◆ **Records for this exercise**
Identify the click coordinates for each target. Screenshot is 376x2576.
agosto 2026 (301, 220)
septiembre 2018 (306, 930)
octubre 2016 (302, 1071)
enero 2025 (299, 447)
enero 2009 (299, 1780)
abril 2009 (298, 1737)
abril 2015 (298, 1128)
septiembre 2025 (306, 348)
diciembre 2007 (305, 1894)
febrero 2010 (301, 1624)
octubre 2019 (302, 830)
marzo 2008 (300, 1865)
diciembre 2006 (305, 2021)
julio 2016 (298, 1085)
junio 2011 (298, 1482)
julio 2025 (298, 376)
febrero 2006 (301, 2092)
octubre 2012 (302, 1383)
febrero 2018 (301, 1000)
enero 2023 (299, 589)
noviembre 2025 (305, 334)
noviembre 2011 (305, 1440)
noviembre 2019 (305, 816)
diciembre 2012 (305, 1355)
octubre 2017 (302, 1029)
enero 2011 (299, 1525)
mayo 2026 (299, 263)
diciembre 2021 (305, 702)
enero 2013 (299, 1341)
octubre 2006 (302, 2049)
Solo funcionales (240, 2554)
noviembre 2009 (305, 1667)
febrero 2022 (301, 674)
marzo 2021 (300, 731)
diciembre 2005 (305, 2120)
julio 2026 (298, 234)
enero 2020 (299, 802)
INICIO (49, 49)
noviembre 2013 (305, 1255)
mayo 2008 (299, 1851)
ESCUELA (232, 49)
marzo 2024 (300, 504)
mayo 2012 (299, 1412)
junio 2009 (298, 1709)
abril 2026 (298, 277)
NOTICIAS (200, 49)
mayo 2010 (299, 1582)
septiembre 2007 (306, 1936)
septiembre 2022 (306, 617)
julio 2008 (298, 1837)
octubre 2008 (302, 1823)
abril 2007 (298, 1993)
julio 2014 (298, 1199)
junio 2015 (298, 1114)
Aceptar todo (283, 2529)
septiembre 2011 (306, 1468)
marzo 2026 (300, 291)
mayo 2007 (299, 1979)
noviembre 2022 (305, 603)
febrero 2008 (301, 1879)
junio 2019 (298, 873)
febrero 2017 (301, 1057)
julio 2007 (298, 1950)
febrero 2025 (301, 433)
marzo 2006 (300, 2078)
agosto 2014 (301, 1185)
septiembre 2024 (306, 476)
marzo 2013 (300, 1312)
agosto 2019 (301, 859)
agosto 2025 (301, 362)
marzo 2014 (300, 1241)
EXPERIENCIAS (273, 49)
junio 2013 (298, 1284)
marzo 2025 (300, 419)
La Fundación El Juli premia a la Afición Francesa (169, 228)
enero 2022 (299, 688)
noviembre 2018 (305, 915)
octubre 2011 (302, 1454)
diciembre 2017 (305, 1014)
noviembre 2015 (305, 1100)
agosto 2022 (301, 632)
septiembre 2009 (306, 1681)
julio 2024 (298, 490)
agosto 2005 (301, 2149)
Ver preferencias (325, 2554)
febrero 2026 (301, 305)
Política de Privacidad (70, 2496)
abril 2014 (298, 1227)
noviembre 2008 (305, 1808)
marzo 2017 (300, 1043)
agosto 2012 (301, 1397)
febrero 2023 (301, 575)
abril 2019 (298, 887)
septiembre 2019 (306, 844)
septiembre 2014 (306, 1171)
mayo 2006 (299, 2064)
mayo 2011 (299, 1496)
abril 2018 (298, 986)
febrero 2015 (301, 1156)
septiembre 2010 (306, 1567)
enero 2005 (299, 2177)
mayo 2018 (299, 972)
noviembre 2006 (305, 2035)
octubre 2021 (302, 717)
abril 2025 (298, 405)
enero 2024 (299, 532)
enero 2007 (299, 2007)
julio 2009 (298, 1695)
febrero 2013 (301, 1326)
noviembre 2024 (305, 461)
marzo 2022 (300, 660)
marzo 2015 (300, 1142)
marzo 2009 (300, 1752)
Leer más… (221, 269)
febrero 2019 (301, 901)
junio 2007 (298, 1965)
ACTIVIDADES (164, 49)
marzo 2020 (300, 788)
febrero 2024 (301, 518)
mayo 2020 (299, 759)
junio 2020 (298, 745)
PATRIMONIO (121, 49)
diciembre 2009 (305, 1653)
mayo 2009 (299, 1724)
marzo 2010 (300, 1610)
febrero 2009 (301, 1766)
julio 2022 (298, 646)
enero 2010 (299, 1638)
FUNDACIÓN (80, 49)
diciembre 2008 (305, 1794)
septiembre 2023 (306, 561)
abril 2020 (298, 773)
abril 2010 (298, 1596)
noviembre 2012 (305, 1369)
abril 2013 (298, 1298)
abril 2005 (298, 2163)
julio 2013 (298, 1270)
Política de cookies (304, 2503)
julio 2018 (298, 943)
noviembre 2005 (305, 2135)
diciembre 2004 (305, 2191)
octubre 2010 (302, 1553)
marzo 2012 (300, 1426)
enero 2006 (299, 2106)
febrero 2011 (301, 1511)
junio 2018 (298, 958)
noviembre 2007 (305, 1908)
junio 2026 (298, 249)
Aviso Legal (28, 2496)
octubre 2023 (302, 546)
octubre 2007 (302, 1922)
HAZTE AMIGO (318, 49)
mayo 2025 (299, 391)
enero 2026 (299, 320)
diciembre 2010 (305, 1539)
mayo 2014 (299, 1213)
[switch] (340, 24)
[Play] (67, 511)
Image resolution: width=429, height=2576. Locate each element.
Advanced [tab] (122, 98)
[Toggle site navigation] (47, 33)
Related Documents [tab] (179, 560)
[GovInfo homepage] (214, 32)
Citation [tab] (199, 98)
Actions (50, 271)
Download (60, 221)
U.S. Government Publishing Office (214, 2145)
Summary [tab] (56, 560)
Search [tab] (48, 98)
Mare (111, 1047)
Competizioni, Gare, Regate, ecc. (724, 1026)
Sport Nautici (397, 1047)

◆ **Task statement**
Give the exact lines, and only those, from the line containing "mayo 2007 (299, 1979)" through the line containing "noviembre 2012 (305, 1369)" in the entries above.

◆ **Result of the exercise**
mayo 2007 (299, 1979)
noviembre 2022 (305, 603)
febrero 2008 (301, 1879)
junio 2019 (298, 873)
febrero 2017 (301, 1057)
julio 2007 (298, 1950)
febrero 2025 (301, 433)
marzo 2006 (300, 2078)
agosto 2014 (301, 1185)
septiembre 2024 (306, 476)
marzo 2013 (300, 1312)
agosto 2019 (301, 859)
agosto 2025 (301, 362)
marzo 2014 (300, 1241)
EXPERIENCIAS (273, 49)
junio 2013 (298, 1284)
marzo 2025 (300, 419)
La Fundación El Juli premia a la Afición Francesa (169, 228)
enero 2022 (299, 688)
noviembre 2018 (305, 915)
octubre 2011 (302, 1454)
diciembre 2017 (305, 1014)
noviembre 2015 (305, 1100)
agosto 2022 (301, 632)
septiembre 2009 (306, 1681)
julio 2024 (298, 490)
agosto 2005 (301, 2149)
Ver preferencias (325, 2554)
febrero 2026 (301, 305)
Política de Privacidad (70, 2496)
abril 2014 (298, 1227)
noviembre 2008 (305, 1808)
marzo 2017 (300, 1043)
agosto 2012 (301, 1397)
febrero 2023 (301, 575)
abril 2019 (298, 887)
septiembre 2019 (306, 844)
septiembre 2014 (306, 1171)
mayo 2006 (299, 2064)
mayo 2011 (299, 1496)
abril 2018 (298, 986)
febrero 2015 (301, 1156)
septiembre 2010 (306, 1567)
enero 2005 (299, 2177)
mayo 2018 (299, 972)
noviembre 2006 (305, 2035)
octubre 2021 (302, 717)
abril 2025 (298, 405)
enero 2024 (299, 532)
enero 2007 (299, 2007)
julio 2009 (298, 1695)
febrero 2013 (301, 1326)
noviembre 2024 (305, 461)
marzo 2022 (300, 660)
marzo 2015 (300, 1142)
marzo 2009 (300, 1752)
Leer más… (221, 269)
febrero 2019 (301, 901)
junio 2007 (298, 1965)
ACTIVIDADES (164, 49)
marzo 2020 (300, 788)
febrero 2024 (301, 518)
mayo 2020 (299, 759)
junio 2020 (298, 745)
PATRIMONIO (121, 49)
diciembre 2009 (305, 1653)
mayo 2009 (299, 1724)
marzo 2010 (300, 1610)
febrero 2009 (301, 1766)
julio 2022 (298, 646)
enero 2010 (299, 1638)
FUNDACIÓN (80, 49)
diciembre 2008 (305, 1794)
septiembre 2023 (306, 561)
abril 2020 (298, 773)
abril 2010 (298, 1596)
noviembre 2012 (305, 1369)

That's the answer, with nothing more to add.